== Текст для чтения ==
Андрей Буровский - Евреи, которых не было. Книга 2
Как часто я слышал от этих то напыщенных, то жалких бедолаг что-то в духе незабвенного Губермана:
Книги мне сказали, и соврали,
Что от чтенья стану я умней.
Предки, молившиеся на книги; предки, для которых книжное учение было религиозной нормой… Те самые предки, возвращение к которым вы, сударь, объявили своей главной жизненной целью… Эти предки не одобрили бы вас, Игорь Миронович! В чем преимущество традиционных культур (в том числе и еврейской) — тот, кто думал задницей, этим хотя бы не хвастался.
Что тут поделать! Кого книги делают умней, а кто, хоть перечитай целые библиотеки, — все равно поумнеть не в состоянии. Еще во времена Шломо-Соломона было понятие: обучаемость.
Другой вопрос, что когда обучаемость человека очень низка, способность других чему-то научиться кажется личным оскорблением. «Кричат им вослед…». Вот и вторая типичная особенность: люмпен-евреи, особенно идеологические евреи, полыхают злобной завистью ко всем состоявшимся, счастливым, материально обеспеченным людям.
Многие творения идеологических евреев просто пронизаны раздражением и ненавистью. Хотя бы стихи Д. Маркиша из журнала «Сион».
Я говорю о нас, сынах Синая,
О нас, чей взгляд иным теплом согрет.
Пусть русский люд ведет тропа иная,
До их славянских дел нам дела нет.
Мы ели хлеб их, но платили кровью.
Счета сохранены, но не подведены.
Мы отомстим — цветами в изголовьи
Их северной страны.
===
## Список заданий:
(a) В каком журнале, согласно отрывку, печатались стихи Д. Маркиша?
(b) Воспроизведите без изменений фрагмент отрывка, начиная со слов «Многие творения идеологических» и заканчивая словами «Их северной страны.».
== Исходные записи ==
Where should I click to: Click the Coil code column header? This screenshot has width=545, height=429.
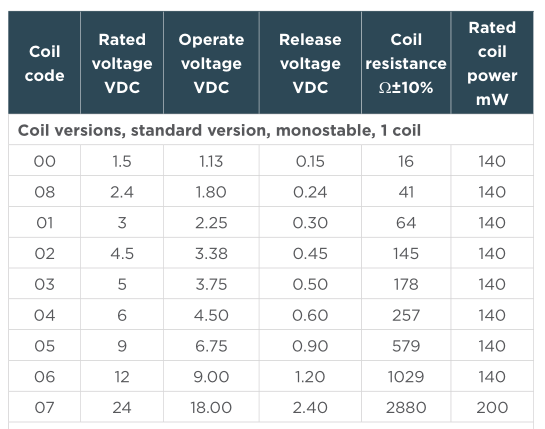(x=44, y=63)
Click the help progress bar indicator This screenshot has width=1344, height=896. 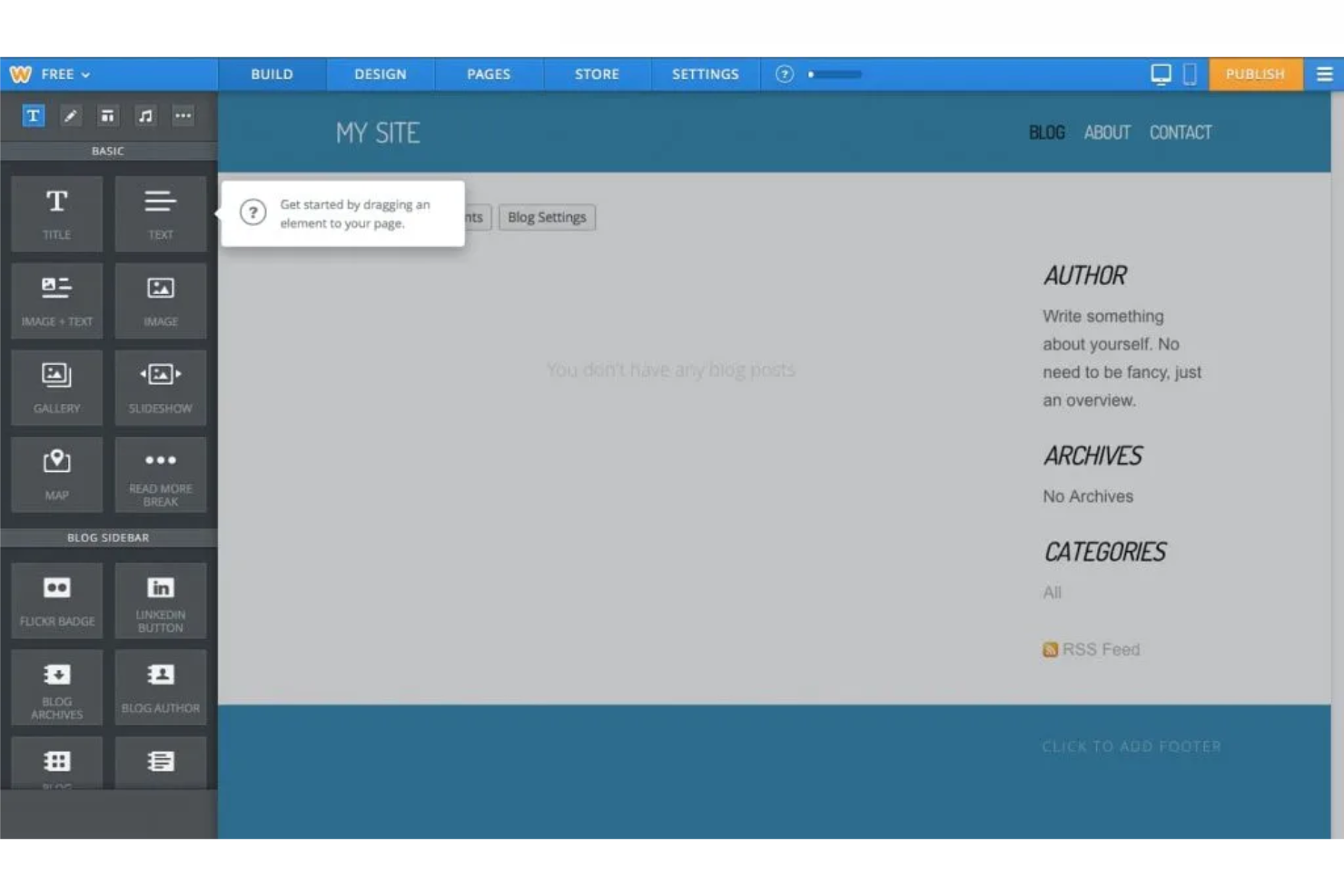835,74
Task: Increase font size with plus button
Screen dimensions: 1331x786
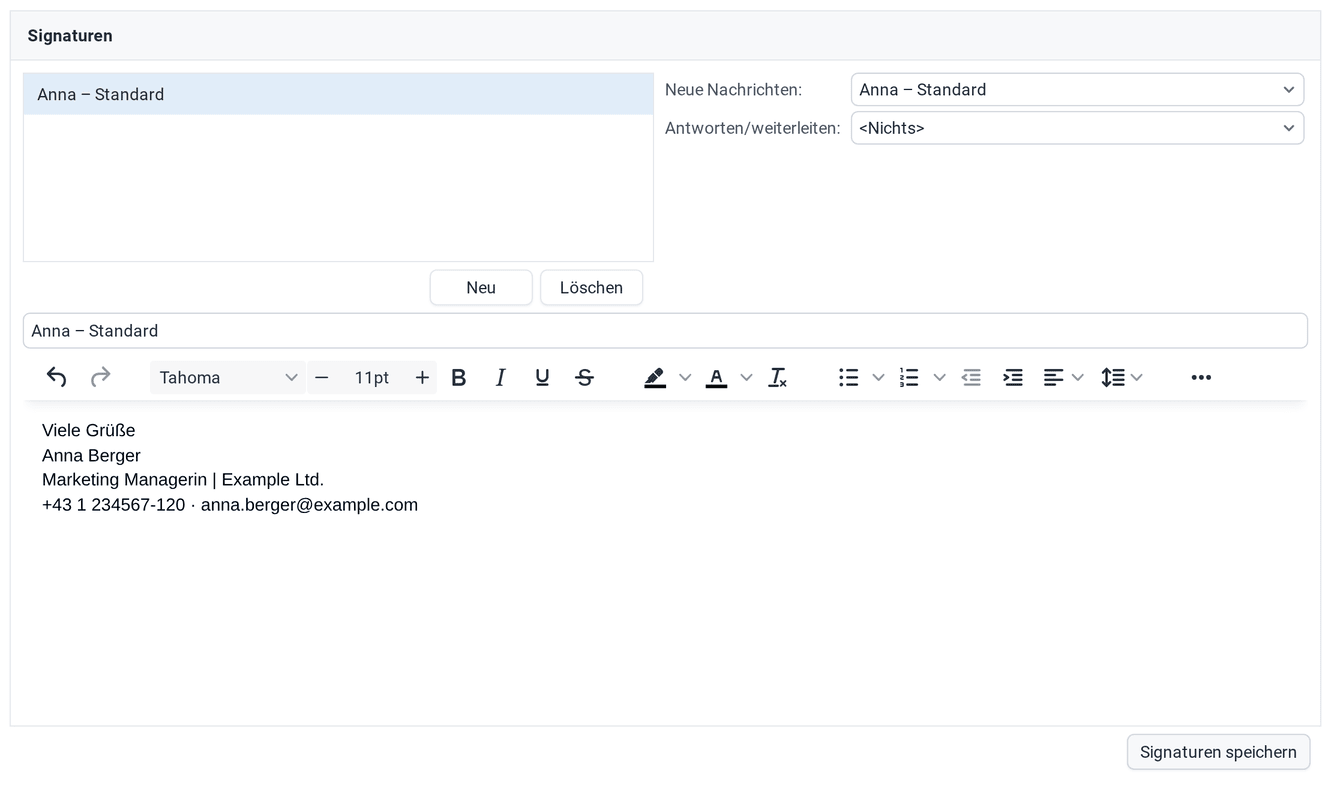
===
## Ответы по заданиям:
(a) В журнале «Сион».

(b)
Многие творения идеологических евреев просто пронизаны раздражением и ненавистью. Хотя бы стихи Д. Маркиша из журнала «Сион».
Я говорю о нас, сынах Синая,
О нас, чей взгляд иным теплом согрет.
Пусть русский люд ведет тропа иная,
До их славянских дел нам дела нет.
Мы ели хлеб их, но платили кровью.
Счета сохранены, но не подведены.
Мы отомстим — цветами в изголовьи
Их северной страны.